Paper is on the march against plastic, taking its place in several forms of protective packaging, food wrappers, beverage containers and bread bag clips as manufacturers pivot to a more commonly recycled, and seemingly more sustainable, material.
But the swap brings its own financial and environmental drawbacks, and manufacturers and brands should stay focused on whichever underlying concern they’re trying to address, several experts said during a panel last week at Resource Recycling’s Plastics Recycling Conference in Texas.
“No silver bullets in sight, but paper packaging does have a lot of promise,” said Eadaoin Quinn, sustainable packaging senior manager at Mars Inc., which has switched several candy bar brands to paper-based wrapping in Australia, the U.K. and other countries in recent years. “We need alternatives.”
Balancing the strengths and weaknesses of paper versus plastic is a tricky task, said Daniel Cluskey, product stewardship engineer at Printpack.
Paper fiber is both renewable and often touted as one of the most frequently recycled of all post-consumer materials. But plastic is good at what it does, providing lightweight and “absurdly thin” protection against moisture, light and other undesirable factors, Cluskey said.
For paper to get close to matching this performance, there needs to be more of it, requiring more natural resources to grow the trees, process the pulp and ship the results, Cluskey said.

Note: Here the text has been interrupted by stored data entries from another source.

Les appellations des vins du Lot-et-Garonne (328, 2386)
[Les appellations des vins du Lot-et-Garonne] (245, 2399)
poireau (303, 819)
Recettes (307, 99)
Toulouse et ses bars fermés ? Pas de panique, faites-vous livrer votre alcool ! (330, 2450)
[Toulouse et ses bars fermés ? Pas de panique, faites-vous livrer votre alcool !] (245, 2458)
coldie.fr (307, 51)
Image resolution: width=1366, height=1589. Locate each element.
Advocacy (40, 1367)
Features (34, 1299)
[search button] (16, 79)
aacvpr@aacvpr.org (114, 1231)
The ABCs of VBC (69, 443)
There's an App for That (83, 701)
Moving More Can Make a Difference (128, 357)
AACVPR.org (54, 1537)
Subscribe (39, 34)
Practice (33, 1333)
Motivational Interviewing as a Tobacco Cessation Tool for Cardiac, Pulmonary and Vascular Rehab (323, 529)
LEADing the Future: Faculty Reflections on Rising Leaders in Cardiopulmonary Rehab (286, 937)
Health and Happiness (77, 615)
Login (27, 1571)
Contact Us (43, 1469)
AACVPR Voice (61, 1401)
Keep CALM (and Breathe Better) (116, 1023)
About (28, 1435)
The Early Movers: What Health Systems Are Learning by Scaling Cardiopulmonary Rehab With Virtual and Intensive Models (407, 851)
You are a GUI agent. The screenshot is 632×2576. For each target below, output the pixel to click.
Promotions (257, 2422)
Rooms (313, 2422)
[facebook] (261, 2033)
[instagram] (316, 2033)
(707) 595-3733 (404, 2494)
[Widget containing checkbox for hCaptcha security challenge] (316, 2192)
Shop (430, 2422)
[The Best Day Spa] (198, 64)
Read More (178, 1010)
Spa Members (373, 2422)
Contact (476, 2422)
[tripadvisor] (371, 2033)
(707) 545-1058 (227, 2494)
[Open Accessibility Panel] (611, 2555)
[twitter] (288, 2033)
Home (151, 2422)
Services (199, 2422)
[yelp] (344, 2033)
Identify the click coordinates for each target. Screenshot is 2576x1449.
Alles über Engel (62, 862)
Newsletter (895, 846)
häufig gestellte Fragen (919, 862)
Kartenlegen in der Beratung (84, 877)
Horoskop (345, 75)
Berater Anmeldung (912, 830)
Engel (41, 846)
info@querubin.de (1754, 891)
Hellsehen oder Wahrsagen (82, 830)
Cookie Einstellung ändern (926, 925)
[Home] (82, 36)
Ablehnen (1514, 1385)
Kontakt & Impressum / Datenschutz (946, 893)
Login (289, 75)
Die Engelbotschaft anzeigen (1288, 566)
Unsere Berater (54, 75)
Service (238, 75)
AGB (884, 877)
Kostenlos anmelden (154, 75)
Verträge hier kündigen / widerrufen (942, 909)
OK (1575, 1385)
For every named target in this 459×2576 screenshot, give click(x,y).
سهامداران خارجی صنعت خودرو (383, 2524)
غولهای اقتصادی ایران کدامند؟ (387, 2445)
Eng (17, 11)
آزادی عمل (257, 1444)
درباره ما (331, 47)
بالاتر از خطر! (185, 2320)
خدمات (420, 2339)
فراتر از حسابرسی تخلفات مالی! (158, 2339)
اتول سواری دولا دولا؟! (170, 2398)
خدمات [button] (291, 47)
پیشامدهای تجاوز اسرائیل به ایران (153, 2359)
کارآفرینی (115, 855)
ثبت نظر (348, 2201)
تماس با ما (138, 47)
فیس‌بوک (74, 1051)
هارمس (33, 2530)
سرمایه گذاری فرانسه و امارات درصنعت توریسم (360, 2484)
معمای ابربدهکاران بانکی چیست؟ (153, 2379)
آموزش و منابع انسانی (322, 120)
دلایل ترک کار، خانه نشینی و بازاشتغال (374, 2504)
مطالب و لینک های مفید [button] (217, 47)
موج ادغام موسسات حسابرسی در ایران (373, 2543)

Taking this into account may put paper packaging on par with plastic in terms of overall environmental footprint, according to a recent report from the Dutch banking and financial services company Rabobank.
Paper packaging also requires a longer and more costly development process, which has led many of Printpack’s buyers to call off paper-based packaging projects.
“They look at the price and say, ‘Maybe we’ll wait until people are more angry with us,'” Cluskey joked.
Yet flexible film packaging’s recycling rate is abysmally low compared to paper’s, Quinn said. Plastic brings the baggage of a litany of environmental and health effects.
Mars’ goal is clear: “We are looking to get to a material that is less likely to end up in the natural environment causing harm,” Quinn said.
Myles Cohen, who moderated the panel and has made a splash in recent years by asserting that paper’s recycling rate is significantly lower than reported, noted that recyclable and recycled are two different things. With some paper items’ small sizes, plastic lamination or other characteristics, “it’s going to take this very long detour of getting to the landfill,” he said.
Quinn said that hasn’t been Mars’ experience, however, with the company working with paper mills throughout the process and insisting that its candy wrappers have a usable fiber yield of 80% after pulping. Paper wrapper rollouts in multiple countries have taught important and worthwhile lessons, she added.
“We are not looking to launch papers that end up in landfill,” she said. While the perfect paper wrapper doesn’t yet exist, “switching to a base material that is closer to that is an important step.”
A version of this story appeared in Resource Recycling on Apr. 2.